Evidemment, le populisme n’est pas une invention nouvelle, il existe depuis que la politique existe – et son empreinte sur la démocratie dès sa naissance a toujours été une réalité – mais ces inventions – marketing, télévision, internet ainsi que le recours systématique à l’enquête d’opinion dont la plus célèbre est le sondage – ont sans nul doute révolutionné la manière dont le politique s’adresse aux citoyens en modifiant en profondeur son message, son contenu et sa forme et, in fine, sa manière d’agir.
Le marketing a ainsi permis de faire élire un politique comme un savon et a privilégié le slogan au programme élaboré, l’élaboration d’un récit – le désormais fameux «story-telling» plutôt que l’élaboration d’un programme politique cohérent.

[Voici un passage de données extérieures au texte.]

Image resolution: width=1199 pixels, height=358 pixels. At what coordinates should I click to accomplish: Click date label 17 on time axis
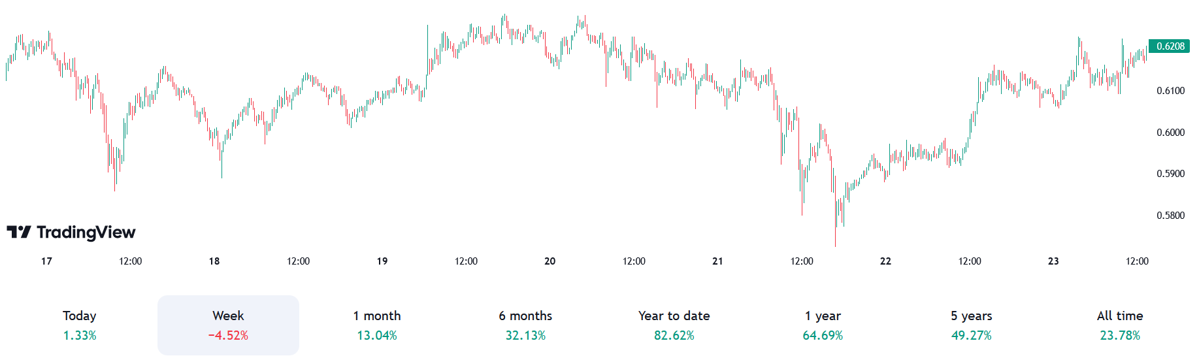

La télévision a ainsi permis au «savon» politique d’inonder quotidiennement ses «clients» électeurs des «bulles» de ses promesses avec des images de plus en plus travaillée qui suscitent les émotions nécessaires à l’adhésion à une «cause».
Internet, lui, a permis d’échanger en temps réel sur les qualités réelles ou supposées du «savon» politique et de ses bulles tout en créant des polémiques sans fin et des attaques de bas étage contre les «savons» concurrents qui nettoieraient bien moins et dont les bulles feraient pschitt! Immédiatement.
Sans oublier le sondage qui permet par l’utilisation de ses résultats – on peut faire dire tout et son contraire tant les questions sont parfois totalement orientées – au «savon» de convaincre qu’il est d’accord avec le «peuple» sur la manière de nettoyer le pays (alors qu’il ne s’agit que d’un panel «représentatif de la population française»).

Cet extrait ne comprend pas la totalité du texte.